As we populate our smart homes and start building the dream of a connected home, remember that every new Internet of Things (IoT) device needs to be connected to your home network. More often than not, these devices also need to have outside facing functionality, making them easy to find for hackers. One of the ways that a device can end up network tapping your home is through the Address Resolution Protocol (ARP).
ARP Spoofing or ARP Poisoning has been used by hackers for decades to attack private networks. It is a form of network tapping that allows a malicious user to gain access to your local area network by imitating the router. This is a common vector for man in the middle (MITM) attacks. Every time you allow a new IoT device to enter your private network, or put your own hardware on somebody else’s private network, you are susceptible to this attack. The only way to be protected on any network (including your own) is with encryption - the primary tool of a Virtual Private Network (VPN).
Network tapping hardware is everywhere. By definition, any IoT device is capable of compromising and snooping on your network if maliciously used. Any device that has a wireless chip can be used to find the location of wireless networks for future attack. Fittingly, there are even mods that exist that let you use your Nintendo DS or Sony PSP to discover and map nearby wireless networks for future attack. As an example of how insecure our world is, you can see a map of vulnerable wireless networks on this website, Wigle.net. The act of searching for wireless networks while you drive around is called “Wardriving.” Wardriving devices can discover and remember the location of open wireless networks and nowadays can even illegally brute force access to the network password.

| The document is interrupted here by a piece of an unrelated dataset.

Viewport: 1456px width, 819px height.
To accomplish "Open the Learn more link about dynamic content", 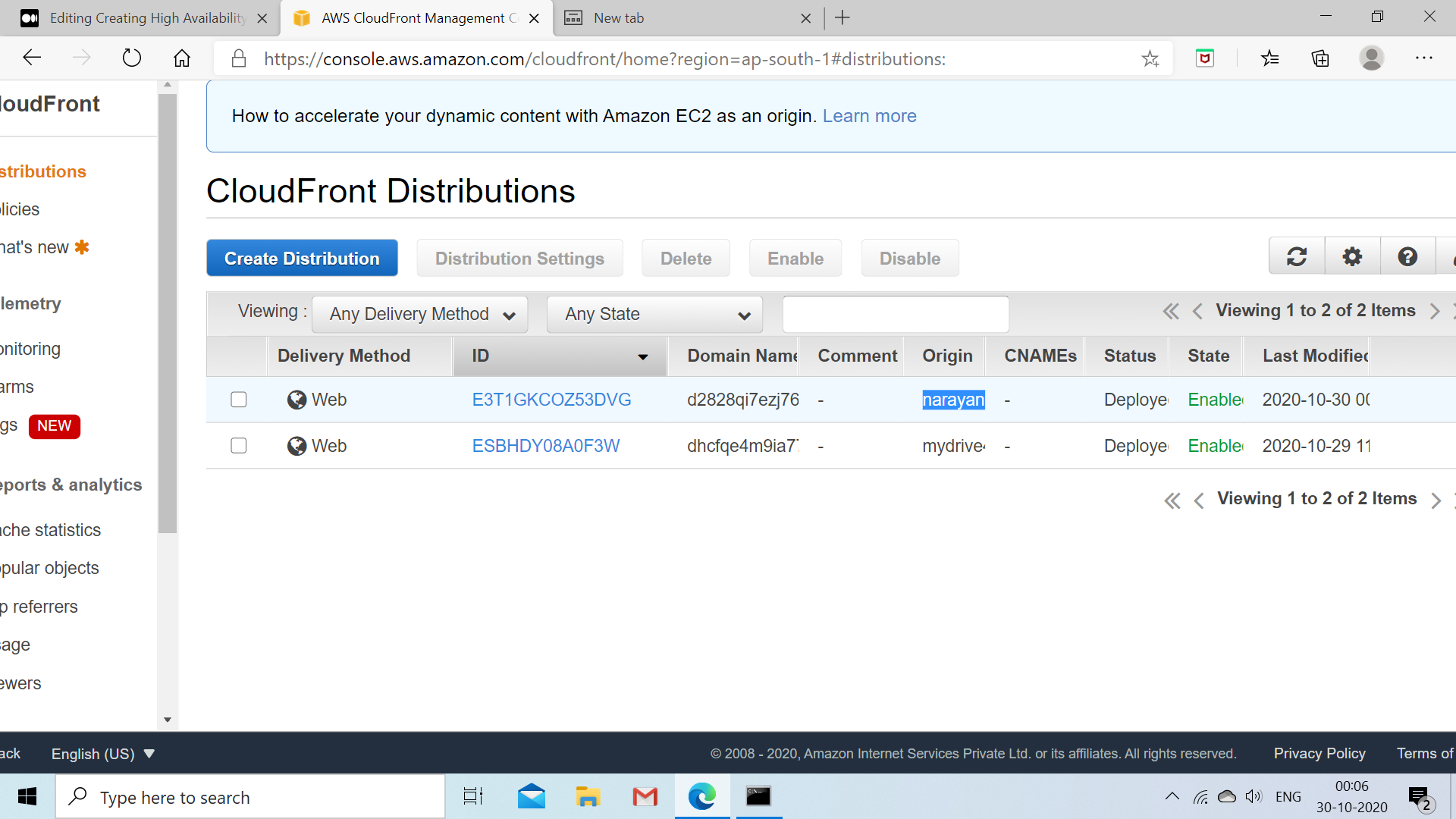I will 869,115.

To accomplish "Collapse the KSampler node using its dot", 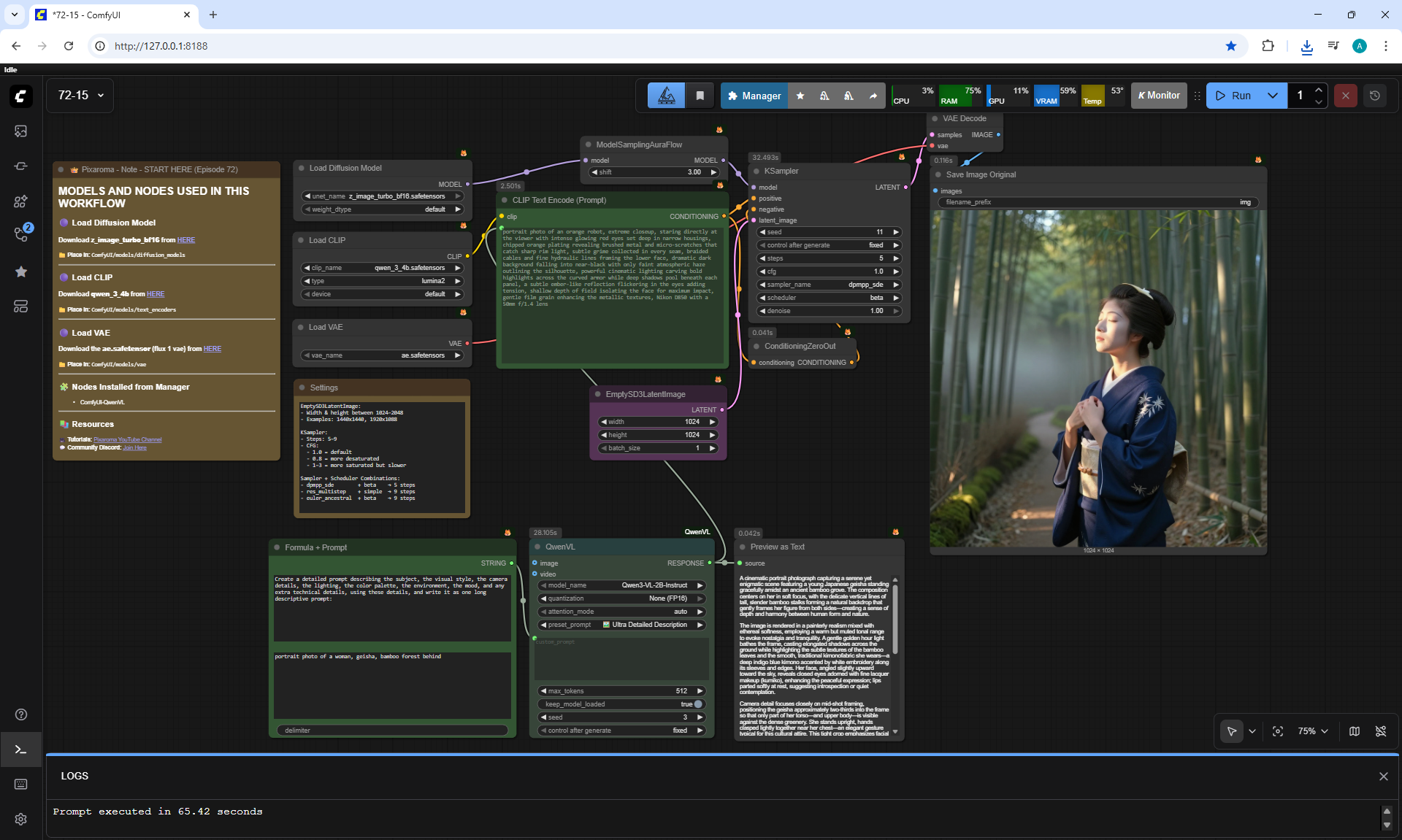I will click(756, 172).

Network tapping software is often used in conjunction with existing hardware or even specially designed network tapping hardware. Since its invention as “wardialing” decades ago, wardriving has become easier than ever as technology has advanced. If you want a scare, look at this guide for a recently released wifi sniffing device that can be used to identify those vulnerable to a network tapping attack.
Security is a fickle thing and it is true that most users will decide that trusting the companies they buy IoT devices from will be all the security they’ll need - they are wrong. At the very least, you shouldn’t buy used IoT devices. One security firm, TrapX Security, has proven that a physically tampered with Google Nest Thermostat can be used to access your home network’s other devices. You should always be wary of new devices to your network.
The only way to be protected from unwanted snooping on any network (including your own) is with encryption - the primary tool of a VPN. By using a VPN from your personal use device (or setting your router up with a VPN) you can make sure that all communications to and from your devices are being encrypted and aren’t being tapped.
While other security protocols such as SSL/TSL that do use encryption do exist that protect the traffic to and from devices on a network, Symantec has found that some IoT devices don’t even ship with that basic functionality. Even with SSL properly configured and HTTPS everywhere, a Man-In-The-Middle (MITM) could try a downgrade attack to force the browser to use a weak cipher and thereby break the encrypted messages. Symantec’s survey of 50 different IoT devices shows that many of these things are vulnerable on your private home network. These devices are in homes in every corner of the world - how are you protecting yourself from this latest attack vector?